- Dzieci chłoną wiedzę, jak gąbka – mówi młodszy aspirant Dariusz Wojcieszak.
Takim wyjątkowym elementem akurat naszego, poznańskiego Ognika jest kuchnia, w której możemy „zrobić pożar”, wypełnić pomieszczenie dymem teatralnym i zrobić taką prawdziwą ewakuację.
Symulacja jest częścią zajęć. W czasie pobytu w jednostce najmłodsi mogą m.in. dowiedzieć się, jak wygląda praca strażaka i poznać zasady bezpiecznego obchodzenia się z ogniem. Podczas zajęć wykorzystywane są pomoce dydaktyczne. Dużym zainteresowaniem wśród dzieci cieszy się „domek zagrożeń”.
Posiadamy taki domek interaktywny, w którym są różne takie sytuacje dnia codziennego. Domek jest wykonany przez Politechnikę Poznańską i wyposażony w całą masę kamer, różnych dźwięków, zadymiarkę. To wszystko, co się dzieje w danym pomieszczeniu, dzieci mogą oglądać na ekranie telewizora.
- dodaje Wojcieszak.
Uczestnicy zajęć, w mikro skali, mogą obserwować skutki nieprzestrzegania zasad bezpieczeństwa w różnych pomieszczeniach. Nieco starsi mają możliwość doświadczenia części z prezentowanych scenek rodzajowych na własnej skórze. Wystarczy, że przejdą do sąsiedniego pokoju i odwiedzą ICEEP.
Ten skrót oznacza Interaktywne Centrum Edukacji Ekologicznej i Przeciwpożarowej.

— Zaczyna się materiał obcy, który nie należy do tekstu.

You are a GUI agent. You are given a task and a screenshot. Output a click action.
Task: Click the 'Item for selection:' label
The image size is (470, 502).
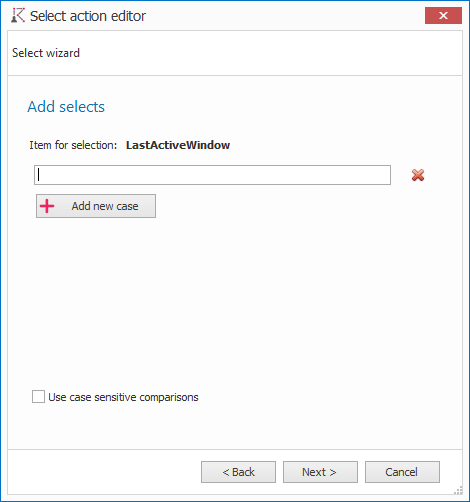[73, 145]
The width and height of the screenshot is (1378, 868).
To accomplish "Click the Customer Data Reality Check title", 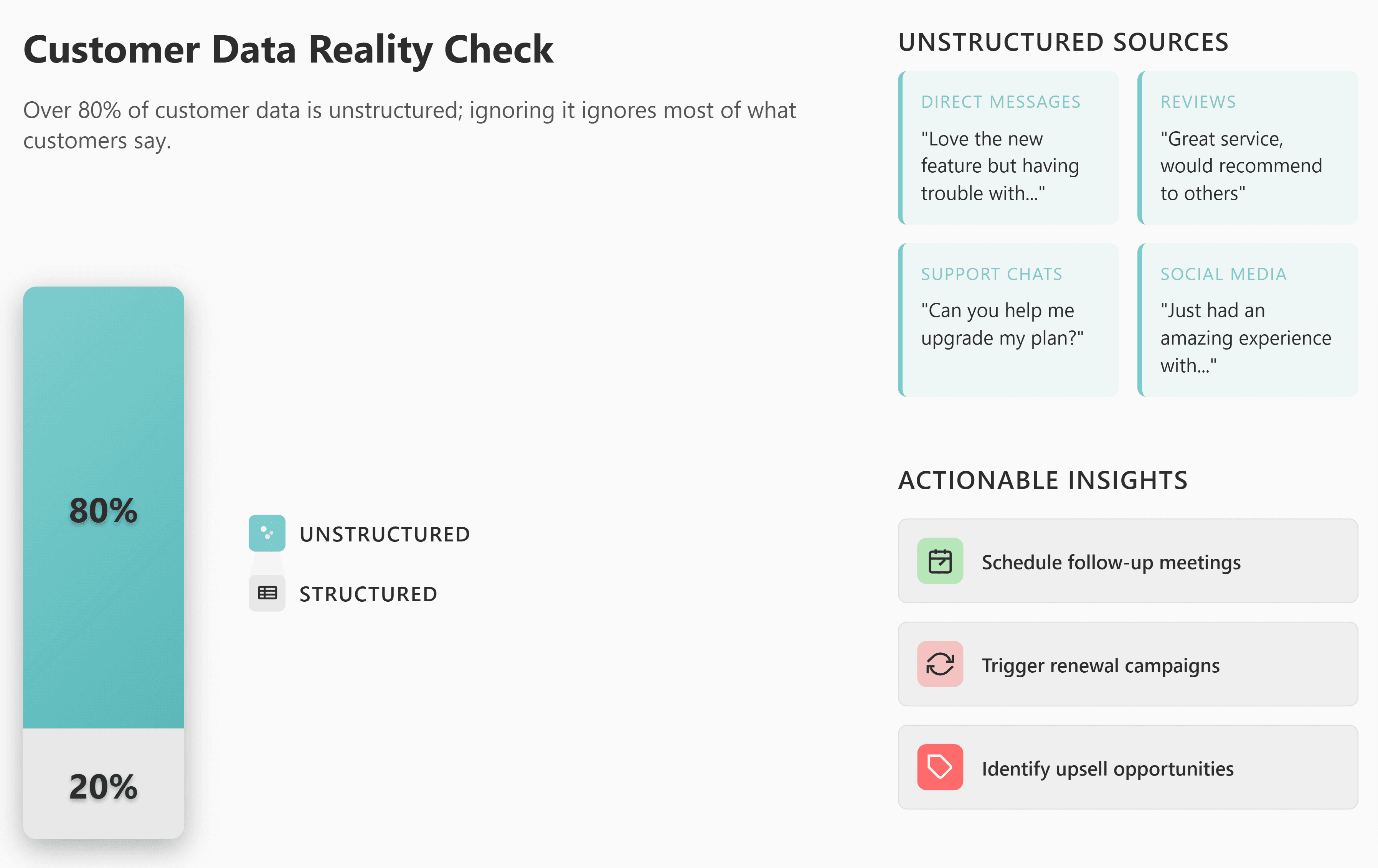I will click(x=288, y=49).
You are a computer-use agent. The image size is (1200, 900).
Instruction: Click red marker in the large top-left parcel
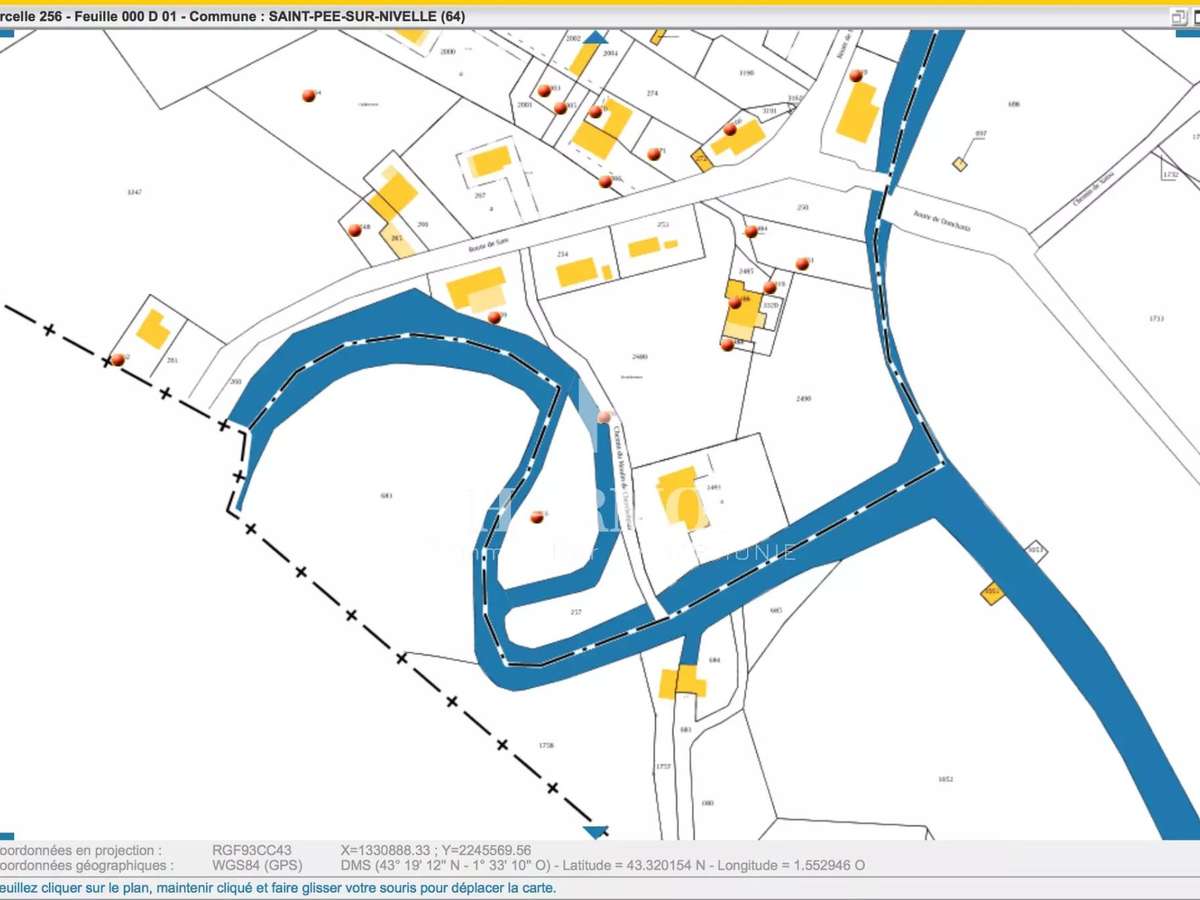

Jest to pokój zagadek, bardzo bezpieczny, w którym starsze dzieci w określonym czasie muszą rozwiązać w siedmiu pokojach różne sytuacje.
- tłumaczy.
Każda zagadka dotyczy innych kwestii bezpieczeństwa – od pierwszej pomocy przedmedycznej, aż do postępowania z płonącym tłuszczem. „Strażacki escape room” to nie tylko innowacyjna forma edukacji przeciwpożarowej, ale także - co podkreślaja strażacy - test umiejętności radzenia sobie ze stresem i presją czasu.
Z oferty edukacyjnej Komendy Miejskiej skorzystać może każdy.